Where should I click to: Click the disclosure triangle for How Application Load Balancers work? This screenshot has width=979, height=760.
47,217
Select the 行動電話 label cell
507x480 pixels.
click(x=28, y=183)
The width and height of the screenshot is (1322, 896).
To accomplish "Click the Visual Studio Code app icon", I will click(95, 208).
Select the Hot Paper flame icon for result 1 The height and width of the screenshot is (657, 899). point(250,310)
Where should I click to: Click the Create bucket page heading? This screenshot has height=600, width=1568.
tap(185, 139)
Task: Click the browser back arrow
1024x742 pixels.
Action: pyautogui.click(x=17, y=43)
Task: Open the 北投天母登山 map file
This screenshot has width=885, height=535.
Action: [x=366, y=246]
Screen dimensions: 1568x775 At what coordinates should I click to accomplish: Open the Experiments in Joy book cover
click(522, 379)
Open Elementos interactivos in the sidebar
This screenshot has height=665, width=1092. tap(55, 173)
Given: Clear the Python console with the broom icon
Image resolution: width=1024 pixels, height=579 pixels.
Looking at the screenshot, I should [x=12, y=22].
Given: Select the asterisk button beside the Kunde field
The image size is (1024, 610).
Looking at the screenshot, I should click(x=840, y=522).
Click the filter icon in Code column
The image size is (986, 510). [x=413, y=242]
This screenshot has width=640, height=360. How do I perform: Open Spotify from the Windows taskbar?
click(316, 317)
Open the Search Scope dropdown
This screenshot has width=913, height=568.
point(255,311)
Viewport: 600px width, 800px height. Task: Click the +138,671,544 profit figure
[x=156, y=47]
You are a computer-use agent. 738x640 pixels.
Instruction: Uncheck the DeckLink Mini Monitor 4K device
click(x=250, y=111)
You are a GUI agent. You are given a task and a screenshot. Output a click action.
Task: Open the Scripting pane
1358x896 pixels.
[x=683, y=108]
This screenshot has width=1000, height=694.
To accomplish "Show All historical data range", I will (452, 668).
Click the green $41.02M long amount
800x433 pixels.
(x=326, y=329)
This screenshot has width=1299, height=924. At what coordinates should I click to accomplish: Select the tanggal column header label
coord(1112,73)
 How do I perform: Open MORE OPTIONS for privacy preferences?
● ● ● ●
### What the task requires
Print out all the entries precisely as written.

### Response for this exercise
Where should I click to: Click the disclosure triangle for How Application Load Balancers work? This screenshot has width=979, height=760.
47,217
Select the 行動電話 label cell
507x480 pixels.
click(x=28, y=183)
The width and height of the screenshot is (1322, 896).
To accomplish "Click the Visual Studio Code app icon", I will click(95, 208).
Select the Hot Paper flame icon for result 1 The height and width of the screenshot is (657, 899). point(250,310)
Where should I click to: Click the Create bucket page heading? This screenshot has height=600, width=1568.
tap(185, 139)
Task: Click the browser back arrow
1024x742 pixels.
Action: pyautogui.click(x=17, y=43)
Task: Open the 北投天母登山 map file
This screenshot has width=885, height=535.
Action: [x=366, y=246]
Screen dimensions: 1568x775 At what coordinates should I click to accomplish: Open the Experiments in Joy book cover
click(522, 379)
Open Elementos interactivos in the sidebar
This screenshot has height=665, width=1092. tap(55, 173)
Given: Clear the Python console with the broom icon
Image resolution: width=1024 pixels, height=579 pixels.
Looking at the screenshot, I should [x=12, y=22].
Given: Select the asterisk button beside the Kunde field
The image size is (1024, 610).
Looking at the screenshot, I should click(x=840, y=522).
Click the filter icon in Code column
The image size is (986, 510). [x=413, y=242]
This screenshot has width=640, height=360. How do I perform: Open Spotify from the Windows taskbar?
click(316, 317)
Open the Search Scope dropdown
This screenshot has width=913, height=568.
point(255,311)
Viewport: 600px width, 800px height. Task: Click the +138,671,544 profit figure
[x=156, y=47]
You are a computer-use agent. 738x640 pixels.
Instruction: Uncheck the DeckLink Mini Monitor 4K device
click(x=250, y=111)
You are a GUI agent. You are given a task and a screenshot. Output a click action.
Task: Open the Scripting pane
1358x896 pixels.
[x=683, y=108]
This screenshot has width=1000, height=694.
To accomplish "Show All historical data range", I will (452, 668).
Click the green $41.02M long amount
800x433 pixels.
(x=326, y=329)
This screenshot has width=1299, height=924. At what coordinates should I click to accomplish: Select the tanggal column header label
coord(1112,73)
 How do I perform: Open MORE OPTIONS for privacy preferences?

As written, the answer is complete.